• **Goal of the exercise**
Reproduce everything in the urinary incontinence text from "Some people have the" down to "with bladder control.", word for word.

----- Passage to read

Urinary incontinence

Urinary incontinence, also sometimes called bladder leakage or bladder control problems, is when you accidently leak urine or lose control of your bladder. Some people have just an occasional, small leak during certain activities, but others have more significant bladder leaks that can cause self-consciousness to the point they avoid going out.

Urinary incontinence is very common and affects women more often than men. It becomes more common with age, but isn’t a routine part of ageing and should not be thought of as such.

See your doctor if you have any unexpected leakage, to work out the underlying cause. Don’t be embarrassed or reluctant to talk about problems with urinary incontinence - it is a treatable condition, so talk to your doctor about what can be done.

Symptoms

Symptoms vary according to the type of incontinence you have. Severity also varies from light bladder leakage to complete loss of bladder control.

You may experience increased frequency (needing to go more often than usual to pass small amounts of urine) or urgency (feelings of a strong and sudden desire to urinate and sometimes being unable to hold on).

Having to pass urine several times during the night is known as nocturia.

Many people simply find that they leak urine (often just a small amount - sometimes called light bladder leakage) with certain activities including exercise or even just when laughing or coughing.

Some people have the feeling of not having emptied the bladder even though they've just urinated. They may also experience difficulty starting to urinate (hesitancy), weak urine flow and dribbling. These problems are common in men who have an enlarged prostate.

Causes of urinary incontinence

Your bladder is a balloon-like organ that expands to hold about 450 mL of urine. It can usually hold urine comfortably for about 2-5 hours. Muscles called sphincters stop the urine from leaking by closing tightly around the neck of the bladder. Your pelvic floor (muscles, ligaments and tissue that help support the bladder from below - like a sling) also helps with bladder control.

When you urinate, the bladder muscles tighten to squeeze urine out of the bladder and the sphincter muscles relax to release urine through a tube called the urethra. Urinary incontinence may occur when illness or injury interfere with either part of this process - storing urine or passing it (voiding).

Any one of the following factors may be involved in urinary incontinence.

  • An infection of the urinary tract (urinary tract infection - UTI, or bladder infection) can irritate your bladder and lead to temporary urinary incontinence. Many people with UTIs complain of frequently needing to urinate, and urgency, which can result in bladder leakage.
  • Ongoing (chronic) constipation can impact bladder function by affecting the nerves and muscles near the bladder.
  • Pelvic floor muscle weakness, which commonly affects women who have been pregnant and women who have gone through menopause. Being overweight can also contribute. Many women with a prolapsed uterus experience urinary incontinence.
  • An enlarged prostate in men. Because the urethra (the tube that the bladder empties through) passes through the prostate in men, an enlarged prostate can cause problems with bladder emptying and leakage.
  • Use of certain medicines such as diuretics, muscle relaxants and sedatives.
  • Damage to the nerves that control bladder function. This may be through surgery of the pelvic area, conditions such as multiple sclerosis, Parkinson’s disease, a stroke, or spinal cord injury.
  • Having diabetes also increases your risk of developing urinary incontinence. So does smoking.
  • Physical limitations that affect mobility and ability to reach the toilet in time, for example, having arthritis.

----------
----- Listed entries

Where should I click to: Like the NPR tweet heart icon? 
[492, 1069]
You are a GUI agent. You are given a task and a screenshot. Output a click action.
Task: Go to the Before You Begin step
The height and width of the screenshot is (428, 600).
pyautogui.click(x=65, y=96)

----------

• **Task response**
Some people have the feeling of not having emptied the bladder even though they've just urinated. They may also experience difficulty starting to urinate (hesitancy), weak urine flow and dribbling. These problems are common in men who have an enlarged prostate.

Causes of urinary incontinence

Your bladder is a balloon-like organ that expands to hold about 450 mL of urine. It can usually hold urine comfortably for about 2-5 hours. Muscles called sphincters stop the urine from leaking by closing tightly around the neck of the bladder. Your pelvic floor (muscles, ligaments and tissue that help support the bladder from below - like a sling) also helps with bladder control.